As you can imagine this is only a very small introduction to the problems and the issues surrounding the archiving of web pages. But we hope as always it has given you some food for thought, and comments will be made available in later editions.

Book Review
The following was listed on the UK Records Management List Serv on 19th July 2006. IEA have yet to view a copy of the book and cannot endorse the contents. But for those of you who are interested in obtaining a copy….

Archiving Websites: A practical guide for information management professionals by Adrian Brown has now been published by Facet Publishing and is available from – (http://www.nationalarchives.gov.uk/bookshop/), or from other retailers.
“This is the first book to offer practical guidance to information-management professionals seeking to implement web archiving programmes of their own. It is essential reading for those who need to collect and preserve specific elements of the web – from national domains or individual subject areas to an organization’s own website.
Drawing on the author’s experience of managing The National Archives’ web-archiving programme, together with lessons learned from other international initiatives, this book provides a comprehensive overview of current best practice, together with practical guidance for anyone seeking to establish a web-archiving programme. It assumes only a basic understanding of IT and web technologies, although it also offers much for more technically oriented readers.
Contents include the development of web archiving; selection; collection methods; quality assurance and cataloguing; preservation; delivery to users; legal issues; managing a web-archiving programme and future trends.

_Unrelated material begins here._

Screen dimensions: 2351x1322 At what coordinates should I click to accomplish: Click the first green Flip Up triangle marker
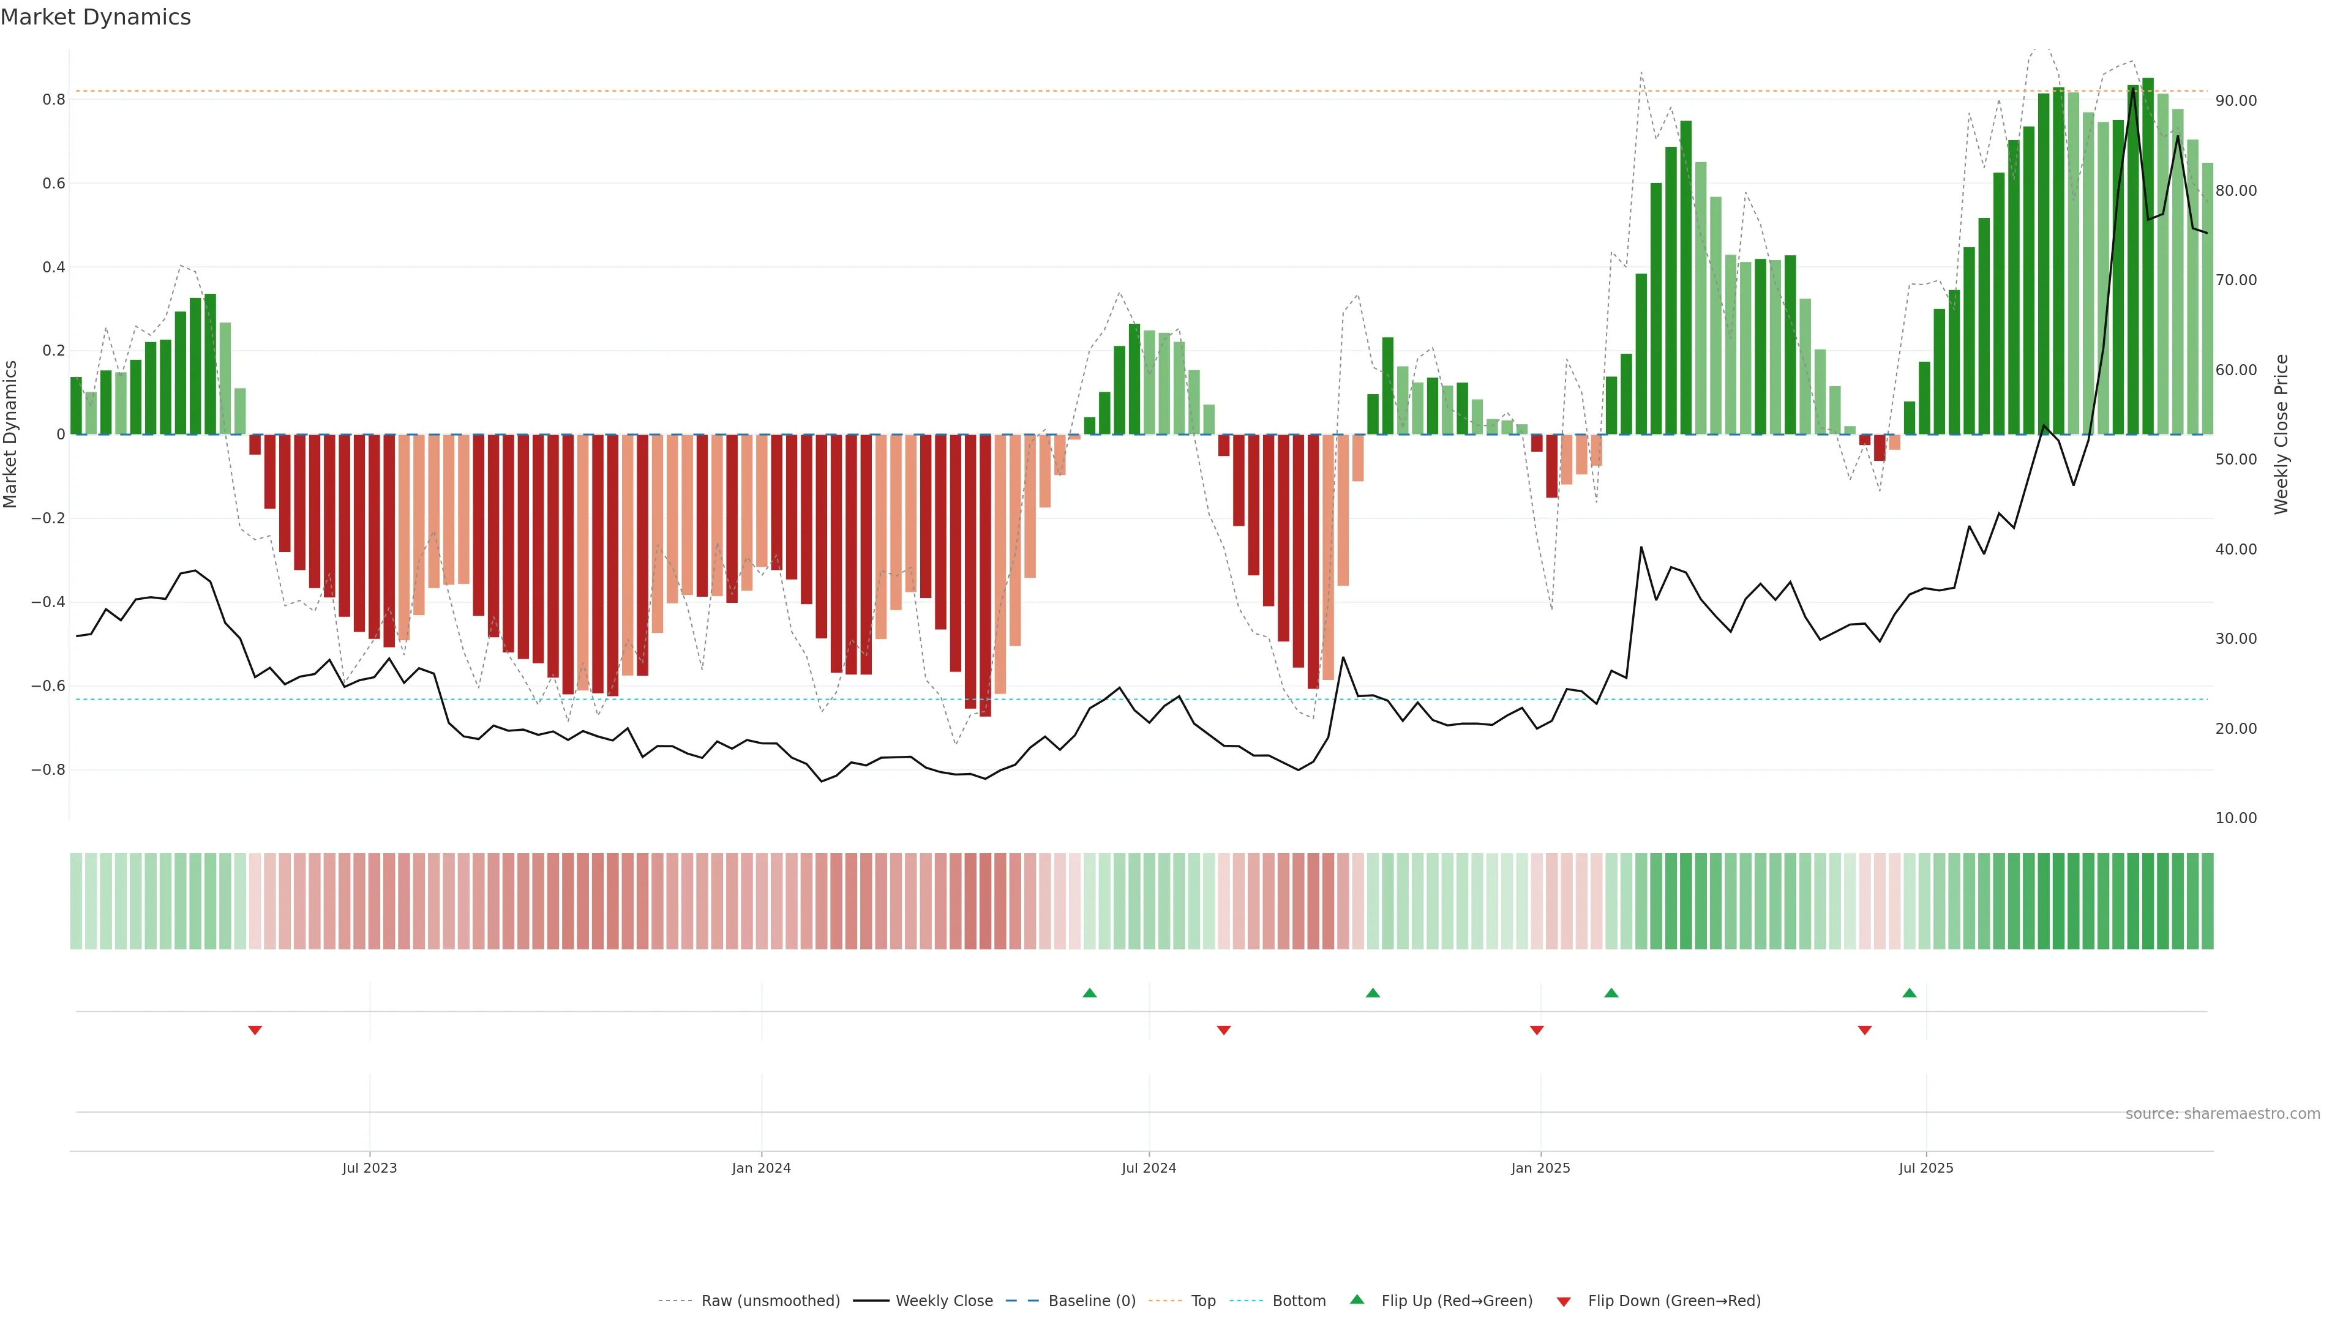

Written to address audiences from the whole spectrum of information-management sectors, this book is essential reading for three types of reader: policy-makers, who need to make decisions about establishing or developing an institutional web archiving programme; information-management professionals, who may be required to implement a web-archiving programme; and website owners and webmasters, who may be required to facilitate archiving of their own websites.”